Um, because he made it available and the station got it into its digital archives, and I’m going to play the digital version now so it won’t – the cd won’t skip. Um, and I – as I said, I wrote – these are the – this is ah, ah, a disclaimer I guess. I have written the liner notes so I have a vested interest in it. In fact, I say that in the very beginning of the liner notes.
55:01
I guess you could say that I had a predisposition to like Sol’s music. A friendship which is revealing itself to have a two wei-, two way clear communication of intent and good humor would make me seek out the qualities in his work. That work branches into the recent septuagenarian renaissance of his new creations, both with words of his own and of his lifelong partner Gundula.
The age of wisdom and wear and tear is easily identifiable in his voice and finger work as a veteran guitarist. The youth is to be found in his works uprooted from their California hippie sixties and seventies base and given new form, if only in the statement that these songs are still to be played, but with an elder’s virtuosity, still quite fine but not so much with the urgency of a young man’s claim.

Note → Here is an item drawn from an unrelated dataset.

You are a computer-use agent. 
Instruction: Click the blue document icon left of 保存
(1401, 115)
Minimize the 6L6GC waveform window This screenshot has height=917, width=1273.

With the exception of the freshly recorded Yo, Pick of the Pops is a selection of tunes taken from the triplicate release of albums Chain of Life, Was it Fun and Feed the Masses all released in the winter of 2018, following the re-release of electric jazz with more than just a dollop of the avant-garde that consisted of the tracks in Wishbone Bridge, a prelude to Sol’s return to the world of music beyond salons.
Definition of Sol’s style: folk music needs to be augmented by his literary capabilities and those of Gundula Morgan’s – Mogerman’s poetry, and unlike many elders of music, his ease and fluidity of speech allows the words to actually be formed by the guitar playing. The strokes in which his fingers are dancing a three-dimensional percussion are not independent once you are familiar with the vocabulary, something that you can do by diving into the triplicate or you can get your toes wet and your ears whetted.
The Pick of the Pops, a best-of from the triplicate selected by one of Sol and Gundula’s four sons. Ah, so this is the world premiere, unless of course somebody played it this morning, but this has not been played anywhere and you are the first listeners to hear a brand new recording of the song called Yo. By Sol Mogerman off Pick of the Pops.
Thank you for listening, Yogi’s coming right up.